The symbol-spaced equalizer in the ZL10210 is designed to acquire the QAM signal in blind mode, i.e., with no
training sequence, and then to track the signal in the decision feedback mode. The equalizer has a feed-forward
segment and a feedback segments. The tap partitioning between feed-forward and feedback is fully programmable.
The symbol timing and phase recovery functions with the ZL10210 are fully digital. The timing recovery phase
locked loop has a built in timing sweep to enable the ZL10210 to lock on to unknown symbol rates. The phase
recovery loop has been optimised to overcome phase noise degradation caused by typical tuners.
The ZL10210 QAM demodulator has built in control mechanisms to overcome signal degradation due to impulse
noise in cable systems. The most significant bits of the demodulated I/Q symbols are differentially decoded to
remove multiples of 90 degree phase ambiguity in demodulation. The QAM symbols are then demapped into a bit
stream, using the constellation definitions provided by DVB and ITU-T. The number of bits per symbol is eight for
QAM-256, seven for QAM-128, six for QAM-64, five for QAM-32 and four for QAM-16.

□ □ □ □ □ □ □

WHAT YOU ARE ASKED TO DO -> Reproduce the stretch of the ZL10210 demodulator text above from "The ZL10210 QAM" through "four for QAM-16.", copying it word for word.

MATERIAL SHOWN ->
□ □ □ □ □ □ □

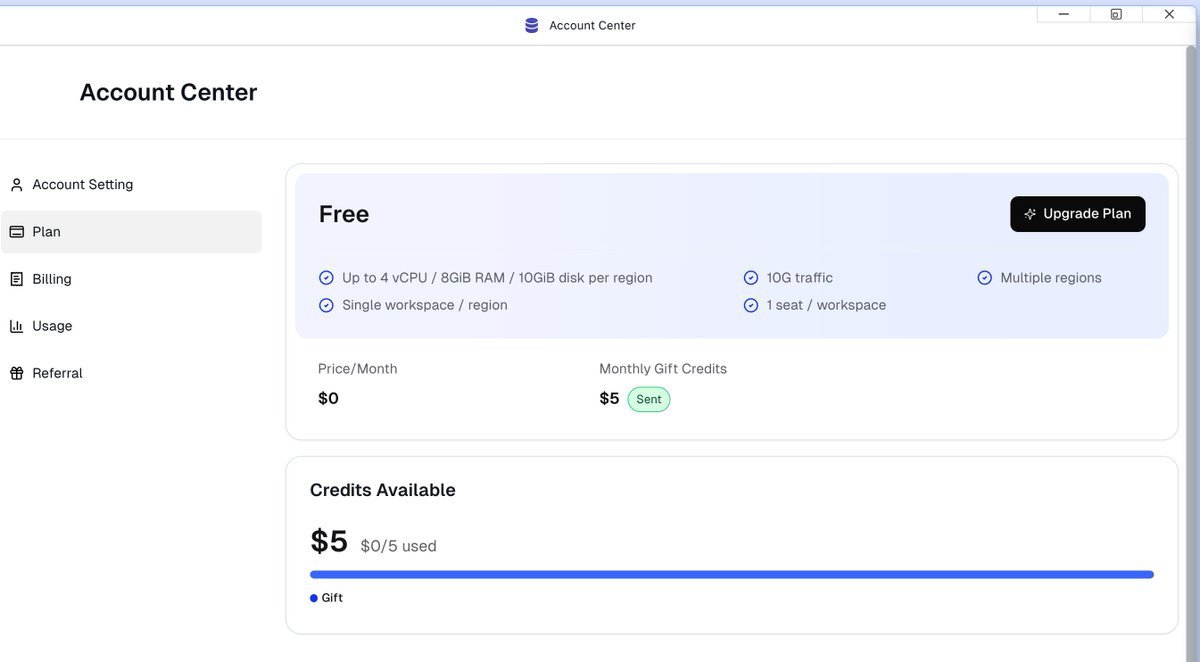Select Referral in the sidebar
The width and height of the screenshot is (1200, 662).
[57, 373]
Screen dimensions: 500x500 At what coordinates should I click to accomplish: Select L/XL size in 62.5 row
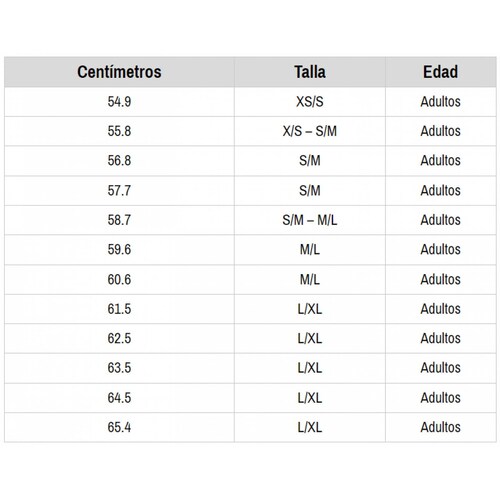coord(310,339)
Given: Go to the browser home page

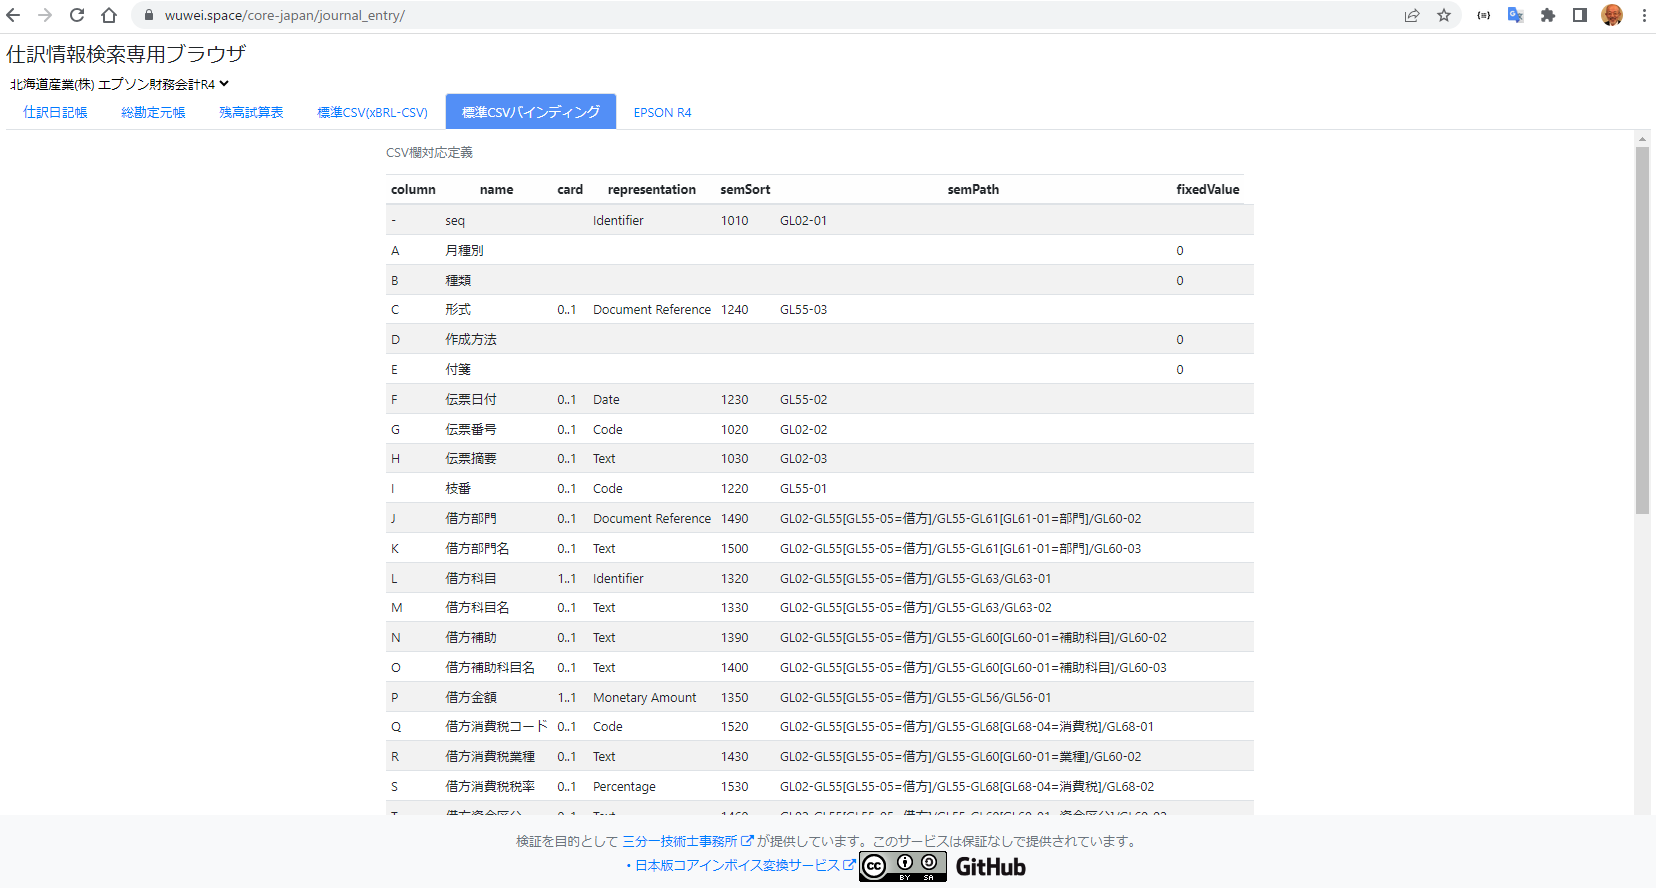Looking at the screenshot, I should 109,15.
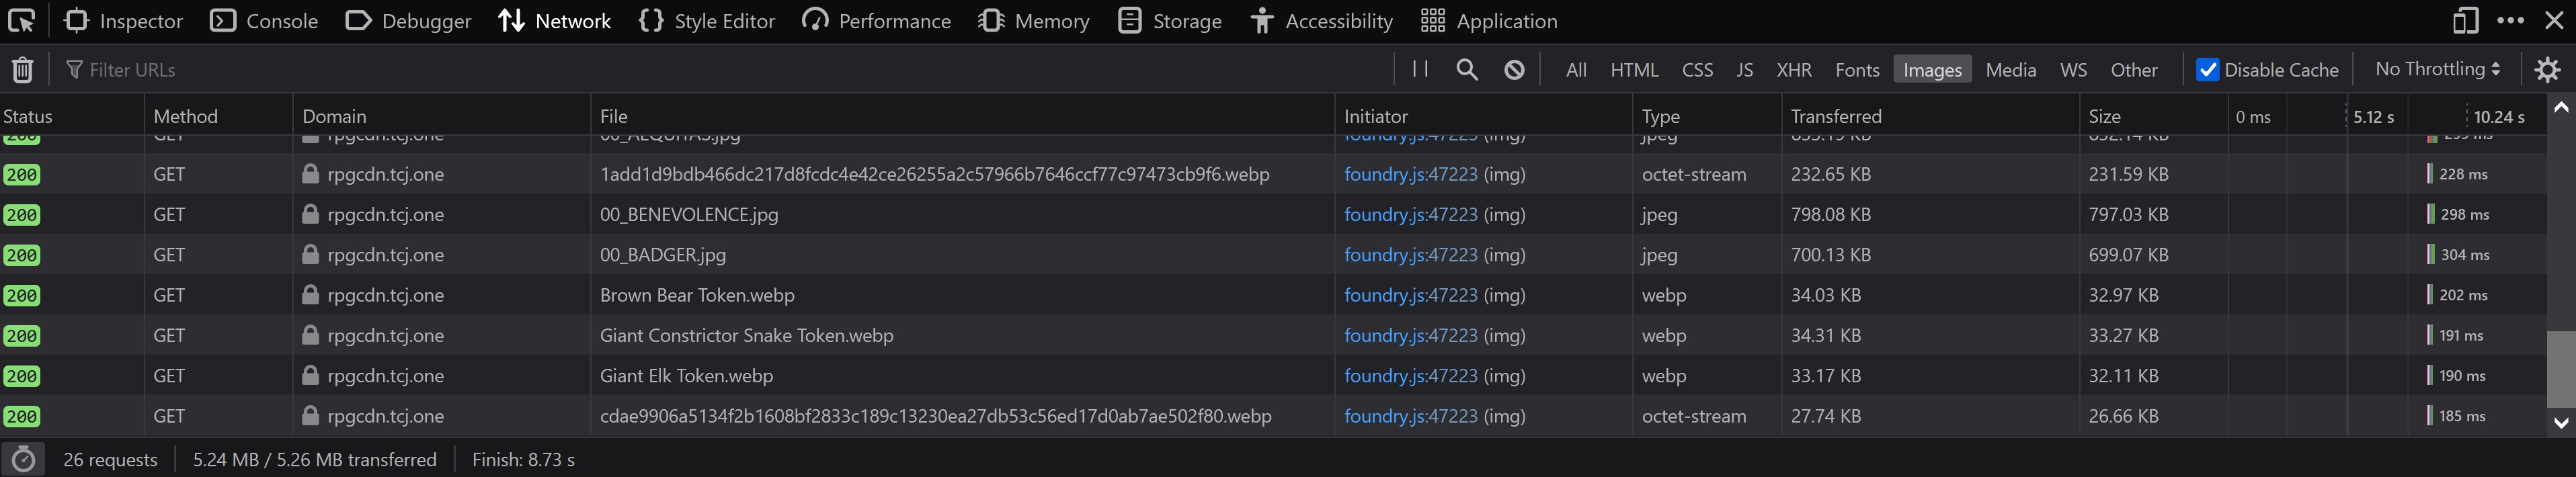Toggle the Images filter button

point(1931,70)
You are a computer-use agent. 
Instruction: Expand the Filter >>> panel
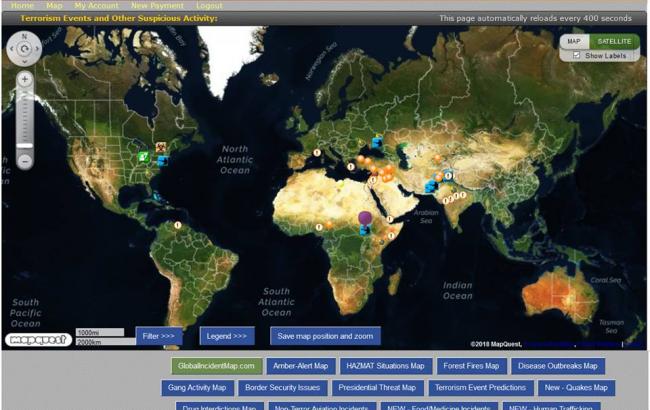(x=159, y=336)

□ □ □ □ □ □ □

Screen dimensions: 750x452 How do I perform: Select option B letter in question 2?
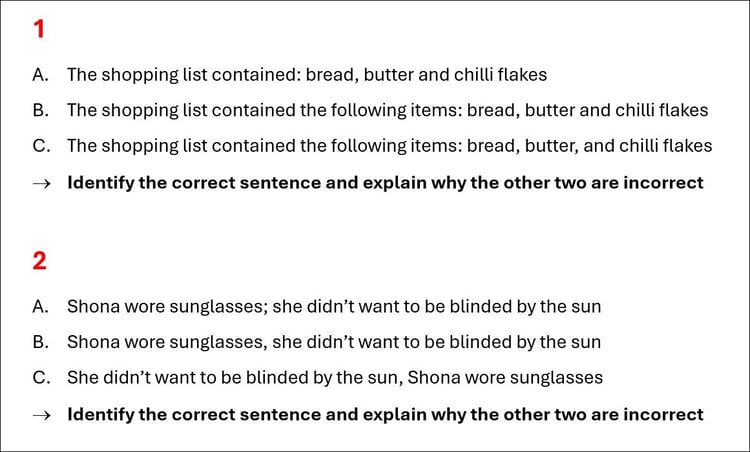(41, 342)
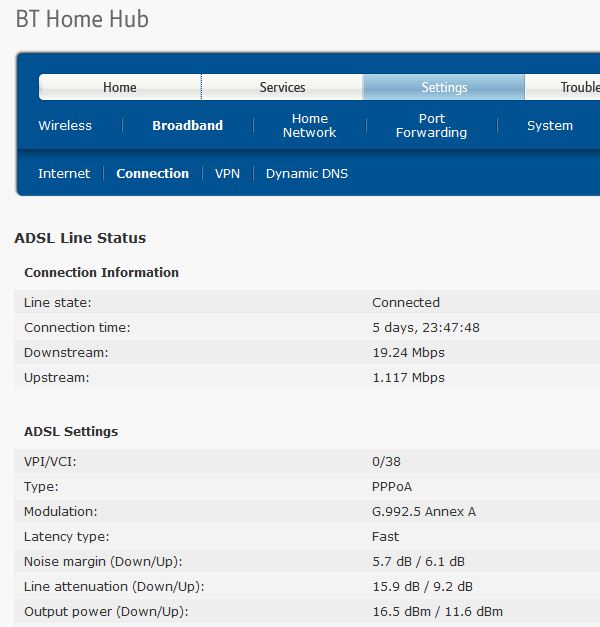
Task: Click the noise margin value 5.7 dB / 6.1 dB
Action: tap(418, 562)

□ □ □ □ □ □ □

RESPONSE TO THE TASK ->
The ZL10210 QAM demodulator has built in control mechanisms to overcome signal degradation due to impulse
noise in cable systems. The most significant bits of the demodulated I/Q symbols are differentially decoded to
remove multiples of 90 degree phase ambiguity in demodulation. The QAM symbols are then demapped into a bit
stream, using the constellation definitions provided by DVB and ITU-T. The number of bits per symbol is eight for
QAM-256, seven for QAM-128, six for QAM-64, five for QAM-32 and four for QAM-16.